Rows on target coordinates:
▬▬▬▬▬▬
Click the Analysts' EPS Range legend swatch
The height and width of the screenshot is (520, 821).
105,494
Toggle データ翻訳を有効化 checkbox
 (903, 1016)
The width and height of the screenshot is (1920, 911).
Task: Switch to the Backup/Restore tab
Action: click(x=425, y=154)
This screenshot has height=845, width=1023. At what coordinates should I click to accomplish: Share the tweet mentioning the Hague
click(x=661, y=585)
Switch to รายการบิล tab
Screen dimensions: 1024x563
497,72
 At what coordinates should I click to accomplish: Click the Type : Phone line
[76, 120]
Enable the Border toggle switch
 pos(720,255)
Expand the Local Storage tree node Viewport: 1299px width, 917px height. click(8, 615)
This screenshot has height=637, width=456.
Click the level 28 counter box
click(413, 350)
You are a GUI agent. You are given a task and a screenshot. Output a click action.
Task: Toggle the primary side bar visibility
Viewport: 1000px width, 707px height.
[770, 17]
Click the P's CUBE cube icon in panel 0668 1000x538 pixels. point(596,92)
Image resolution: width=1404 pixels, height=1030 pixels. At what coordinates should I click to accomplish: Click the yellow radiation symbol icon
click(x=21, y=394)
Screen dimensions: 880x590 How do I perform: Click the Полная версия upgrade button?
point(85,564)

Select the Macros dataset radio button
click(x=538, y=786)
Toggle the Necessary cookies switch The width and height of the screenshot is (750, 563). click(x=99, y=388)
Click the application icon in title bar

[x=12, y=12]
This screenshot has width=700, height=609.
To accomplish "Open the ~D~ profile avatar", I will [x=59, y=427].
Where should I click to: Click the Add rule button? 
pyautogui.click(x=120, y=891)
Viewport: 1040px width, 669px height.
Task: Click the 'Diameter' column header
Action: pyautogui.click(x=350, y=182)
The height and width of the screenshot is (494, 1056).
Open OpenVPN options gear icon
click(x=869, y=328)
▬▬▬▬▬▬
Identify every line in the rows above that contains the string "point", and copy each of those lines in full. Matching is case-sensitive.

** Written solution **
Click the P's CUBE cube icon in panel 0668 1000x538 pixels. point(596,92)
point(85,564)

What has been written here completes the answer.